Below are some records. Set down exactly the line holding "Instruction: Expand the" and every later line through the end, omitting the pictures.

SUPPLIED RECORDS –
BEGIN
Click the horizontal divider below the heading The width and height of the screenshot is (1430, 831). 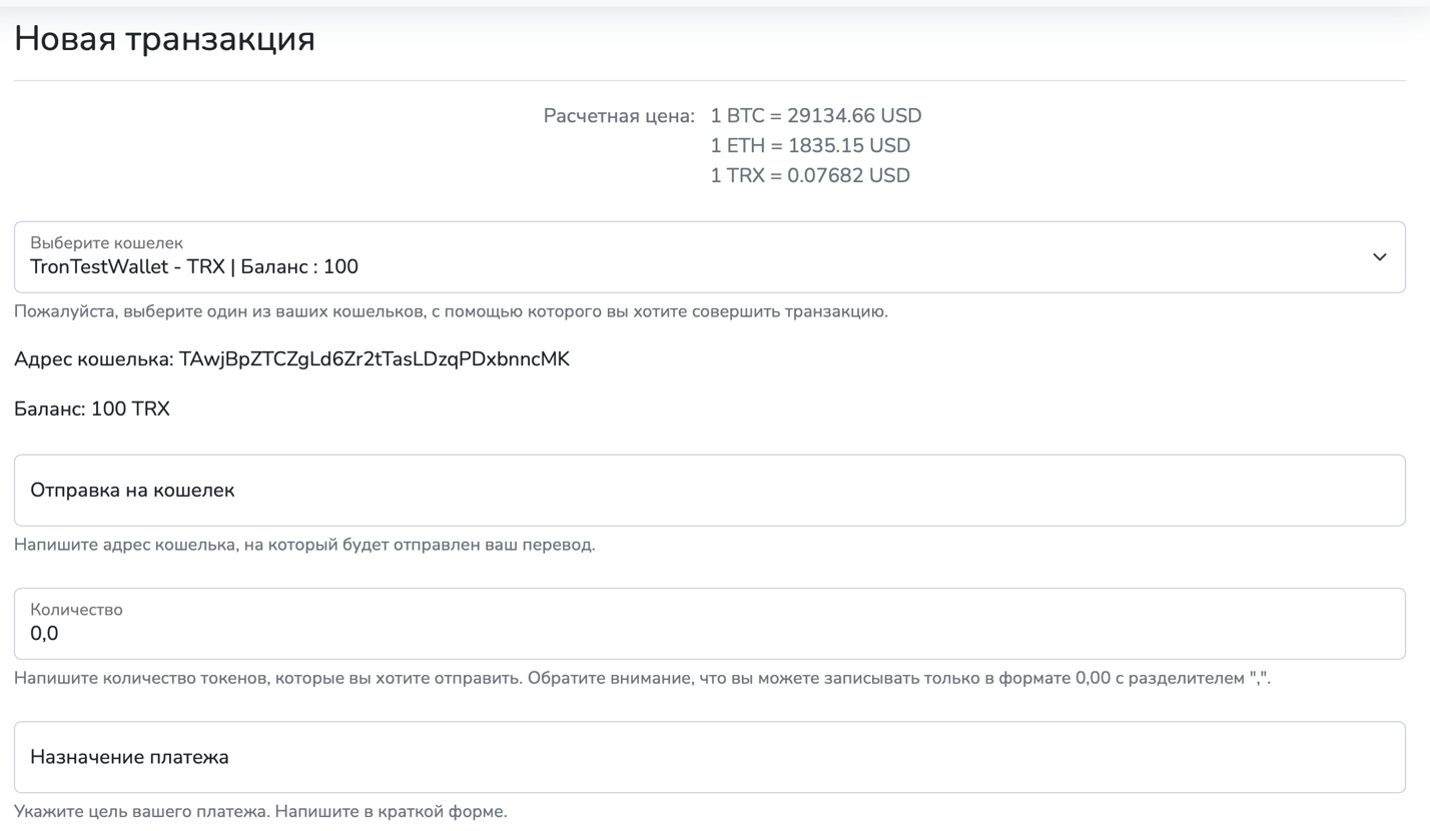(x=709, y=80)
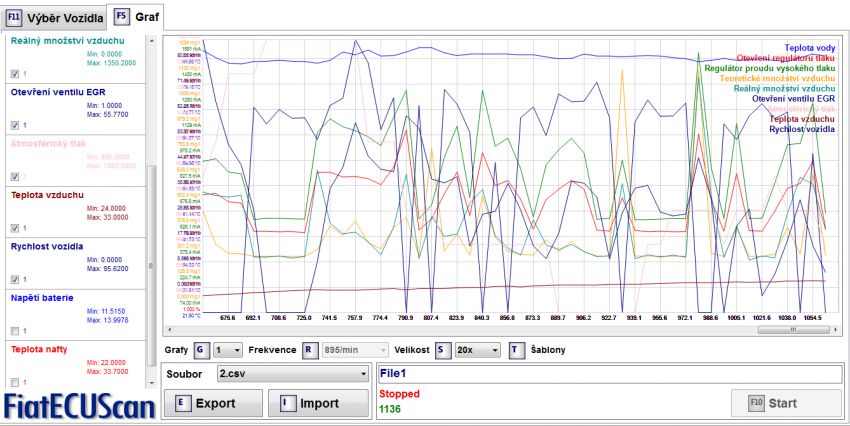Click into the File1 name text field
The height and width of the screenshot is (426, 850).
(608, 374)
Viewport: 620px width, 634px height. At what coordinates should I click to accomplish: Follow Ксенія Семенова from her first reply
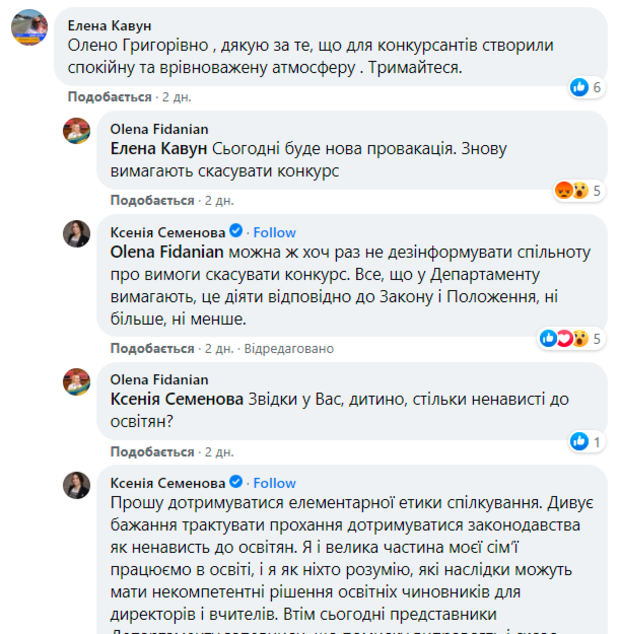pos(274,232)
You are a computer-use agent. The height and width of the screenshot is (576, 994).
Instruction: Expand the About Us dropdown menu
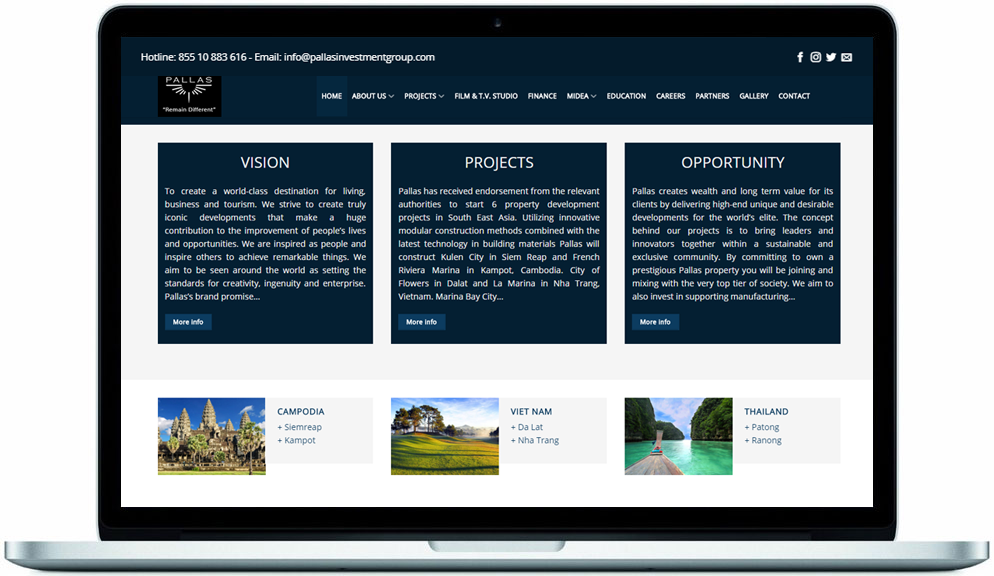[372, 96]
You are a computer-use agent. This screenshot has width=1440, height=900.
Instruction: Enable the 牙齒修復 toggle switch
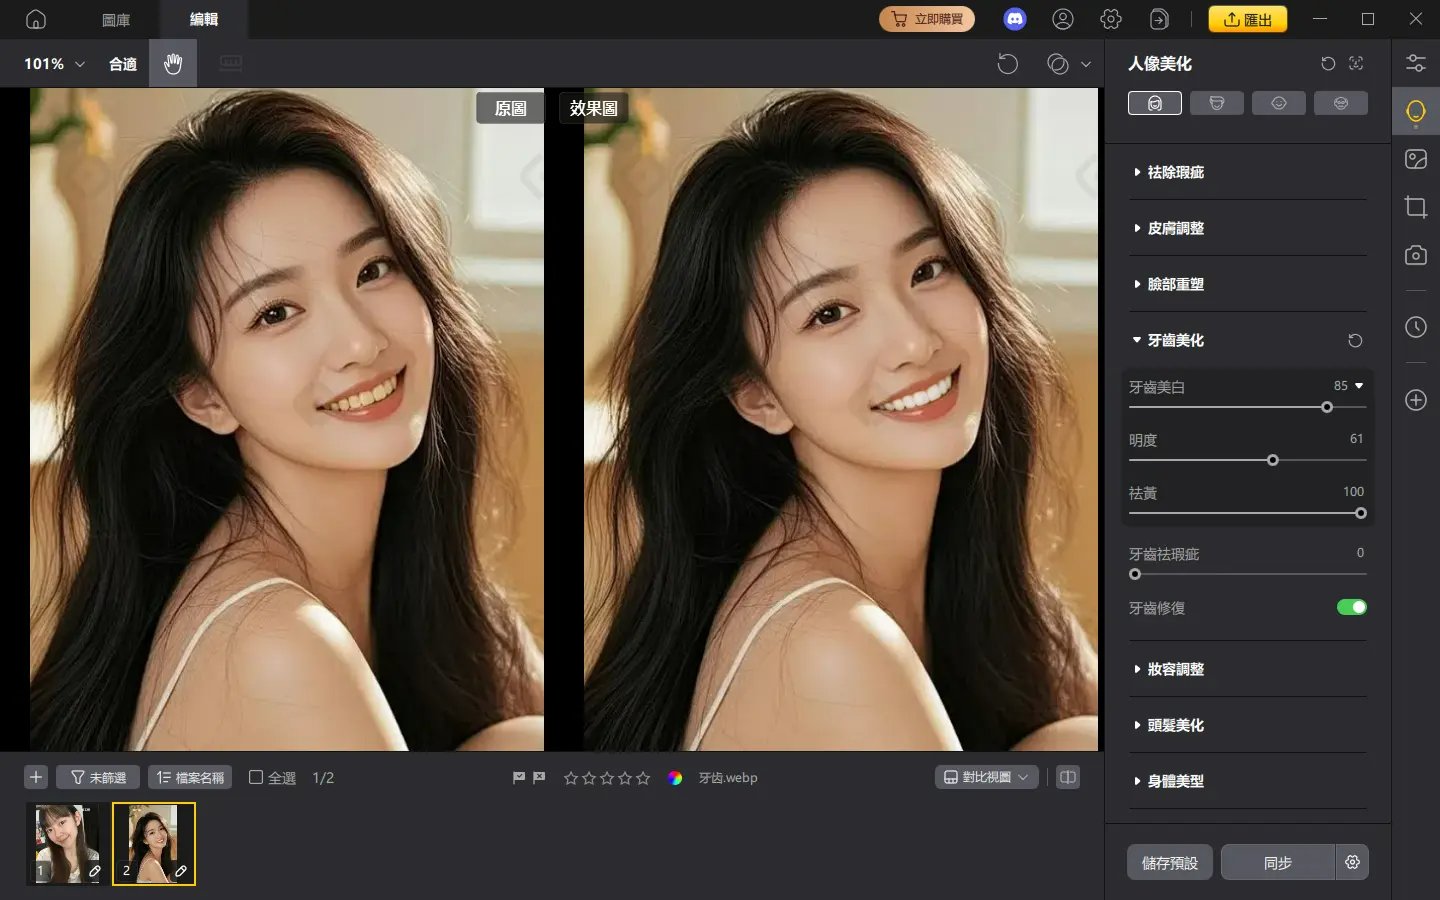click(x=1352, y=607)
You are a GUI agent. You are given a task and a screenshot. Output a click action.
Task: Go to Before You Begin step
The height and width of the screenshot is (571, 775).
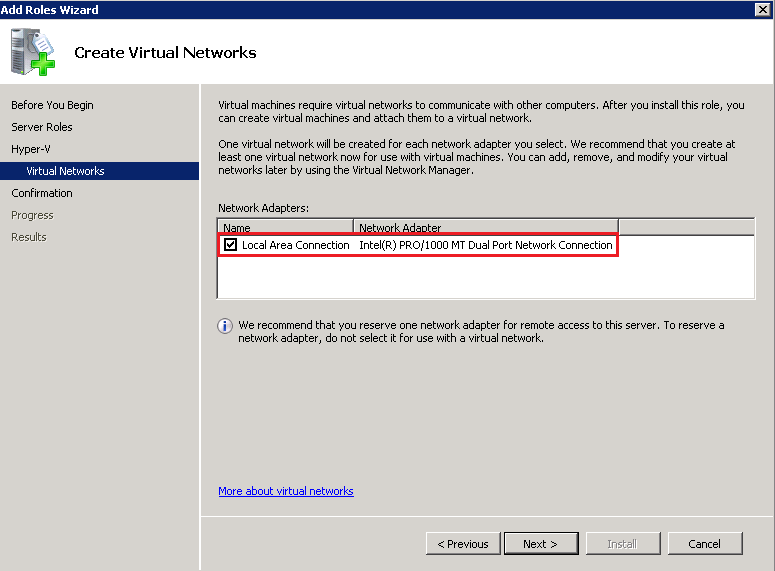pyautogui.click(x=52, y=105)
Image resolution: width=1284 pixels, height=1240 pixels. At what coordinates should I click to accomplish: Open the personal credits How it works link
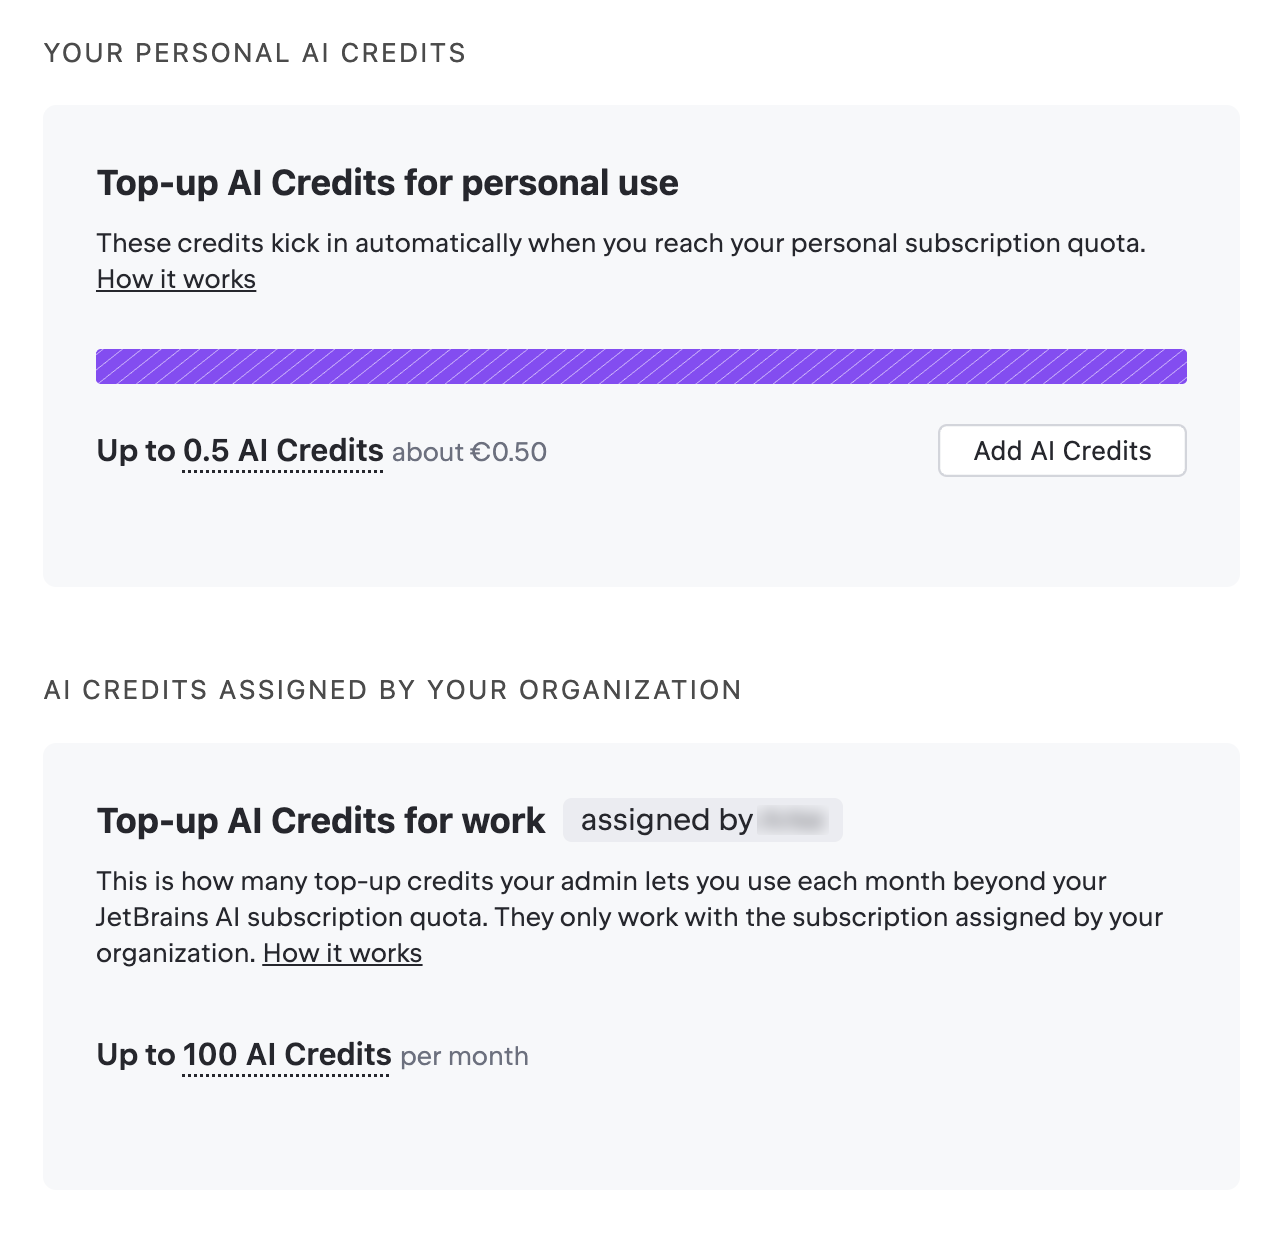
END
SOLUTION TO THE PROBLEM –
Instruction: Expand the About Us dropdown menu
[372, 96]
You are a computer-use agent. This screenshot has width=1440, height=900.
Instruction: Enable the 牙齒修復 toggle switch
click(x=1352, y=607)
You are a GUI agent. You are given a task and a screenshot. Output a click action.
Task: Go to Before You Begin step
The height and width of the screenshot is (571, 775).
pyautogui.click(x=52, y=105)
Image resolution: width=1284 pixels, height=1240 pixels. At what coordinates should I click to accomplish: Open the personal credits How it works link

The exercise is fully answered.